EXERCISE
What lines in the data below mention the string "computer"? Copy them out.

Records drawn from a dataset
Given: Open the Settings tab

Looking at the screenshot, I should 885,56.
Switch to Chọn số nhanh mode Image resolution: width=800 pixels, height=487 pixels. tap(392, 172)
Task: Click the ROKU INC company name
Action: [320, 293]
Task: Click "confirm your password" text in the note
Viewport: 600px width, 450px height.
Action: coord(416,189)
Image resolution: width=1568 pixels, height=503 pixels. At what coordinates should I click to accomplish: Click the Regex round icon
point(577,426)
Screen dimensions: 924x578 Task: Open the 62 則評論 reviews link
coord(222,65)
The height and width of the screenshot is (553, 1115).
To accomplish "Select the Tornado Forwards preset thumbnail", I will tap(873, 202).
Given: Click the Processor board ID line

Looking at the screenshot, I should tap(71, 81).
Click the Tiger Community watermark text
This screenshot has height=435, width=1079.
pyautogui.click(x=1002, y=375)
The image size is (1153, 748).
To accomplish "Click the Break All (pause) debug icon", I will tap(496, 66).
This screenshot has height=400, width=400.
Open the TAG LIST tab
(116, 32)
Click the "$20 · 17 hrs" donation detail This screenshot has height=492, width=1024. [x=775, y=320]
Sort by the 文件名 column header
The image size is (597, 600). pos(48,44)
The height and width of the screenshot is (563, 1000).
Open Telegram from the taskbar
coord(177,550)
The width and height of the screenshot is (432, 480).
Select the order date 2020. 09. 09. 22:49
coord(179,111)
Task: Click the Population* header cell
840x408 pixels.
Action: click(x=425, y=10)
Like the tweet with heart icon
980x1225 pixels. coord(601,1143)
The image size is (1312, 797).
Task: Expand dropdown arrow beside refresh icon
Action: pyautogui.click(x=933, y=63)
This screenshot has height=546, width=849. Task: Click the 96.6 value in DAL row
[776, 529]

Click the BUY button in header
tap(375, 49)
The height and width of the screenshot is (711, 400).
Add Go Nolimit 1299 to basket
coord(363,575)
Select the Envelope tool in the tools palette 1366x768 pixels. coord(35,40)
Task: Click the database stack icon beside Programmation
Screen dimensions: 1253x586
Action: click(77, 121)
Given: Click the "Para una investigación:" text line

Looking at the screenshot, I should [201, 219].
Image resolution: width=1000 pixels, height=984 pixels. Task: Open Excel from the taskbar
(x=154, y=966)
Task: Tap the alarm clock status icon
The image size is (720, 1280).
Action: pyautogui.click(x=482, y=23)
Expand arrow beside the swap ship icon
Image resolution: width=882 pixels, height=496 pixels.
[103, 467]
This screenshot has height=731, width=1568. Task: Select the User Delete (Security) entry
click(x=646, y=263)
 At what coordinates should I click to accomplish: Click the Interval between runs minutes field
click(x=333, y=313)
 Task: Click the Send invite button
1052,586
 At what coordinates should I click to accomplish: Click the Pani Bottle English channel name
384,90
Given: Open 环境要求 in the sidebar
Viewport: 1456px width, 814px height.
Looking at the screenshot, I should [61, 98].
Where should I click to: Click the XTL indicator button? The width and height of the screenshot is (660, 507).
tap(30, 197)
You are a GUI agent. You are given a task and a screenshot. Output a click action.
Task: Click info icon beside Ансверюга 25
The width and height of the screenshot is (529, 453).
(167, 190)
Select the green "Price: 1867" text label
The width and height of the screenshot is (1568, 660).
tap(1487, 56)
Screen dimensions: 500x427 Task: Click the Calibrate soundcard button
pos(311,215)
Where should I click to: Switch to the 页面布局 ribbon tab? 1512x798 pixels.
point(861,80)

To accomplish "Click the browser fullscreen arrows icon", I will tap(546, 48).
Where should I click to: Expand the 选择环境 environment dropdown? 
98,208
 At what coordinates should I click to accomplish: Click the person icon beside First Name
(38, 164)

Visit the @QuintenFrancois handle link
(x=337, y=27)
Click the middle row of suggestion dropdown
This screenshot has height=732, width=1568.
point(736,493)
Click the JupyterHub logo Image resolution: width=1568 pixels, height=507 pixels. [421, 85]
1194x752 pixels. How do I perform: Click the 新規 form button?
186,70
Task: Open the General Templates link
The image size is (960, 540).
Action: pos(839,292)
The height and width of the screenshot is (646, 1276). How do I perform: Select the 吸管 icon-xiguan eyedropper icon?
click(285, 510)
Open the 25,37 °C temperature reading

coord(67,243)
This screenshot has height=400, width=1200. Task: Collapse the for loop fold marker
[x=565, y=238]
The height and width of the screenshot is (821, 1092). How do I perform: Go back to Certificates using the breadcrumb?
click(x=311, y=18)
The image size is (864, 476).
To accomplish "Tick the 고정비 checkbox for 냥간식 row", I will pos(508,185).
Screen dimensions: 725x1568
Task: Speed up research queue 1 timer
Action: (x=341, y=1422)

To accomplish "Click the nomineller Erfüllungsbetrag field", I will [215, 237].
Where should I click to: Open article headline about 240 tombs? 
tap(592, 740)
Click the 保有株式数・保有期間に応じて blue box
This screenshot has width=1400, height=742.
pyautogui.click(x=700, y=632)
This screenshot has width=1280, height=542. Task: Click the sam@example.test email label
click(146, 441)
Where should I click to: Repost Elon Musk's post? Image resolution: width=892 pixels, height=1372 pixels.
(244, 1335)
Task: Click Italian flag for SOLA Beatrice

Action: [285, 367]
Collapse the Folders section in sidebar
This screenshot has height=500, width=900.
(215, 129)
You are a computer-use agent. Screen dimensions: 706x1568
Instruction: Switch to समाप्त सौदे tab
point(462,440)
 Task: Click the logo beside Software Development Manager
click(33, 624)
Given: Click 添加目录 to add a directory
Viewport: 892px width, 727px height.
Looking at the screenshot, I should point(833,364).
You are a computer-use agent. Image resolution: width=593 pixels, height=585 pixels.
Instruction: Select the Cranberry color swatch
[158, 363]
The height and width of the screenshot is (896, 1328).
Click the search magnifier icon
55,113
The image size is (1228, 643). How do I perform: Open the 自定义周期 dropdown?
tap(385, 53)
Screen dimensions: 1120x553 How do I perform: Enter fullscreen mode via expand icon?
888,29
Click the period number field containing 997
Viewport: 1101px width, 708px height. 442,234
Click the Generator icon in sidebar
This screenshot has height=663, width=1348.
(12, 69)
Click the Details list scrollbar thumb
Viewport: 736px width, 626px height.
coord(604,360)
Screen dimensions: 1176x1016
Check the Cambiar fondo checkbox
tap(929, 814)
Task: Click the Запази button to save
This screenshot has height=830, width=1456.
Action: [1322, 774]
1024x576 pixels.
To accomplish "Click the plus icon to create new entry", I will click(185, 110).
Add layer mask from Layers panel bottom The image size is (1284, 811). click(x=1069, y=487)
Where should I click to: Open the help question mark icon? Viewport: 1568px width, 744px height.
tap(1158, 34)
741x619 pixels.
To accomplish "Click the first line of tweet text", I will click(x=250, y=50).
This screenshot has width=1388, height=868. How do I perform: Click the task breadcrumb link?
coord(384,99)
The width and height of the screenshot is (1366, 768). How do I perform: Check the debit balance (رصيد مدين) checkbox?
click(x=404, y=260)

FINISHED TASK
You are a computer-use agent. Screen dimensions: 706x1568
You are a computer-use agent. Image resolution: width=593 pixels, height=585 pixels.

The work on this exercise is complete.